I know this is a weird thing, but I can't help but wonder about things like this.


----------



## oldognewtrick (Jun 25, 2016)

Painting contractor should be held blameless.

Neighbor who authorized the work should be guilty of fraud and pay restitution. Just my :2cents:


----------



## Snoonyb (Jun 25, 2016)

Both A and B are subordinate to the CC&R's of the HOA and the matter must be addressed by the HOA board.


----------



## KULTULZ (Jun 26, 2016)

...unbelievable... 

No cause for trespass? What would it take, burning the house down?

The painting contractor has no liability (IMO) as it was defrauded. The people who perpetrated this should be held for criminal trespass and destruction of property.

I dwell within an HOA and have a neighbor exactly like this.


----------



## beachguy005 (Jun 26, 2016)

Once it's confirmed that the neighbor hired the painters, I would have the neighbor charged with vandalism.  If the HOA knew, or gave him permission to paint I would go after them also.
I would suspect that a neighbor that would do something like that isn't going to be bothered with getting any type of approval from a HOA.


----------



## CallMeVilla (Jun 26, 2016)

Offending neighbor guilty of fraud, misrepresentation, and willful destruction of property (old paint color).  A properly and harshly worded letter from a lawyer to them from homeowners should start the process.  They get 10 business days to respond or a civil complaint is initiated, including attorney's fees and court costs.  Slam dunk.  HOA, if they were not a party is blameless and so is the painting contractor.  Both of those parties will be witnesses to the fraud, misrepresentation and willful destruction.  The cancelled check or credit card info will prove who paid, i.e., bad neighbors.  Contractor can provide phone records and face-to-face ID of the neighbors.  HOA has nothing to prove or disprove as long as it did not authorize the new color.

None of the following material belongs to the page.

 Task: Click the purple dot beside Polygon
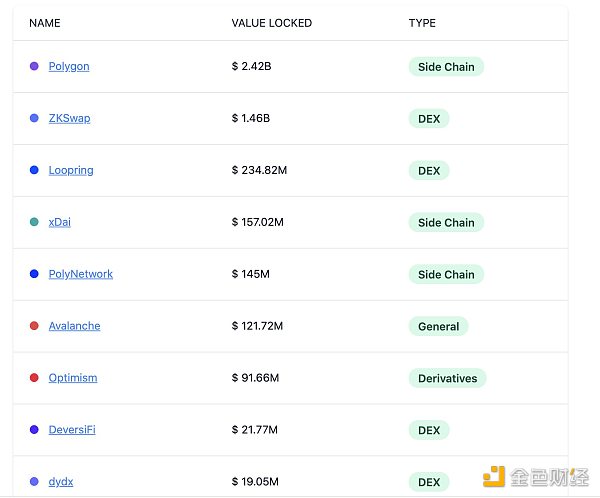coord(34,67)
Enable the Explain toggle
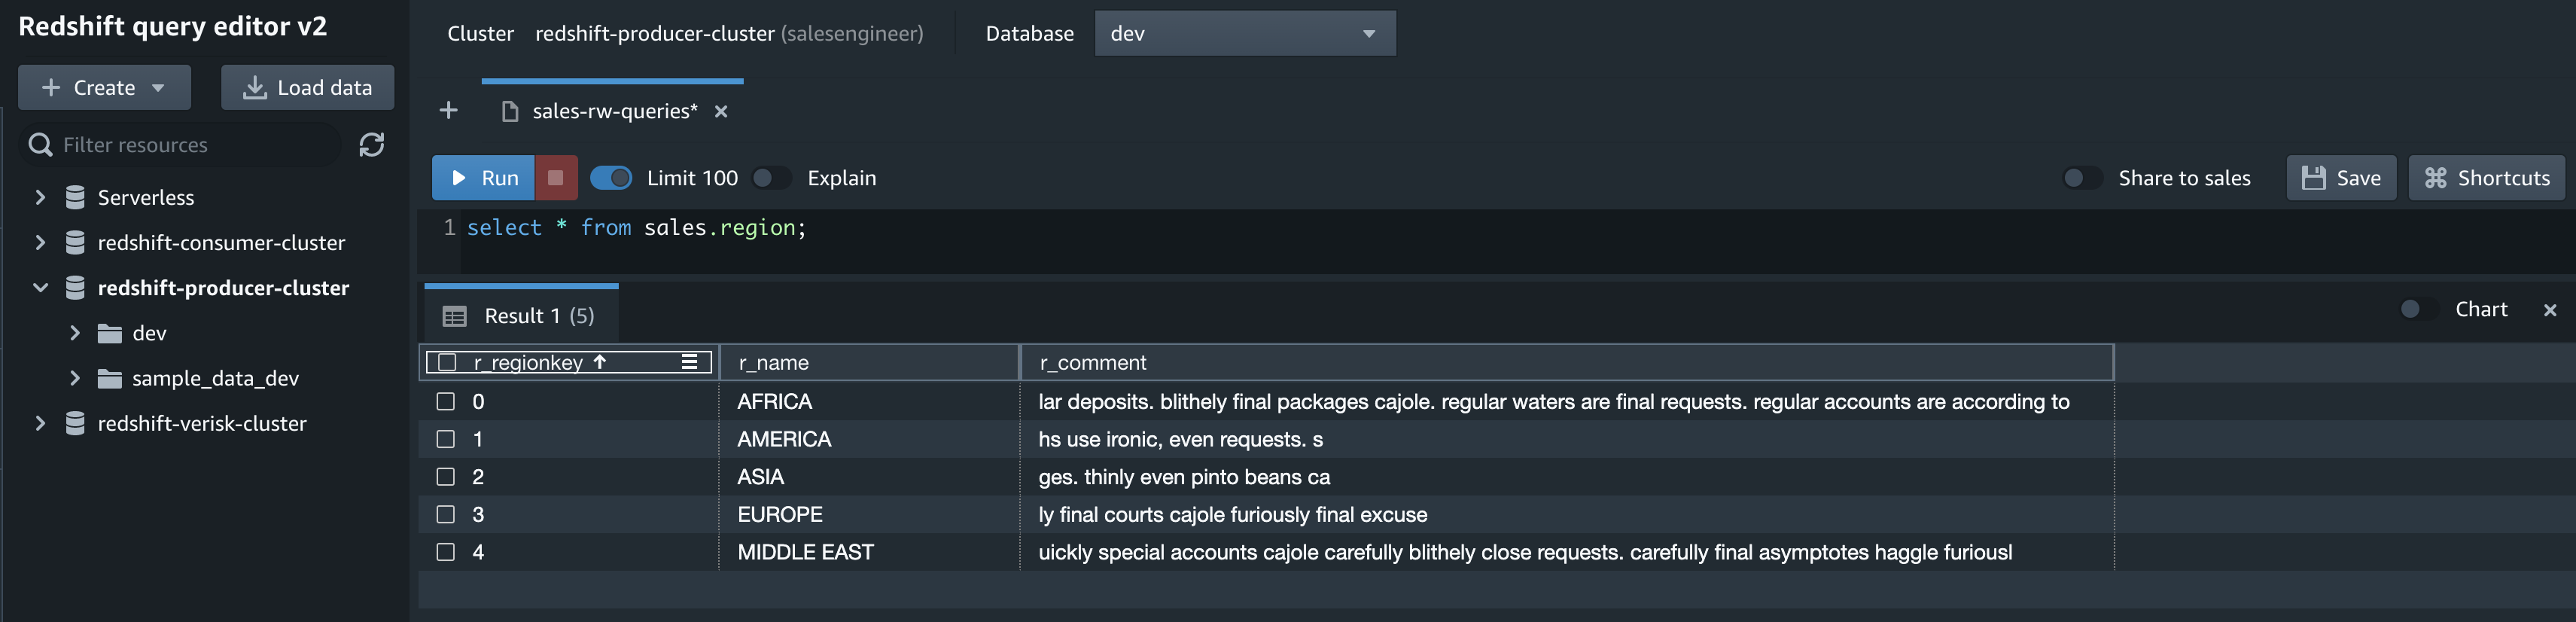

Original owner gets another nice paint job plus attorney's fees  ....  unless they want to include fines for mental and emotional distress


----------



## zannej (Jun 26, 2016)

I forgot to mention that Family A said that when they contacted the police, the police said it wasn't vandalism because it was a normal paint color and they didn't put graffiti or something obscene on. HOA told them it was a civil matter and for them to take it up themselves.

I do agree that it was fraud. Family B has been refusing to answer their door and haven't spoken to Family A since & they can't get them to come outside to have the painting contractor confirm it was them. I think they were paid in cash so there was no paper trail and they claimed to be the owners.

But yeah, I think Callmevilla's solution is a good one.

It is just really surprising to me that someone could be *that* upset about someone else's house color that they would go through that trouble. Although, I think part of it was spite. But still, it is not cheap to get that done.


----------



## Snoonyb (Jun 26, 2016)

zannej said:


> I forgot to mention that Family A said that when they contacted the police, the police said it wasn't vandalism because it was a normal paint color and they didn't put graffiti or something obscene on. HOA told them it was a civil matter and for them to take it up themselves.
> 
> I do agree that it was fraud. Family B has been refusing to answer their door and haven't spoken to Family A since & they can't get them to come outside to have the painting contractor confirm it was them. I think they were paid in cash so there was no paper trail and they claimed to be the owners.
> 
> ...



All repairs are "required" to be approved by the HOA board "prior" to the repairs being started.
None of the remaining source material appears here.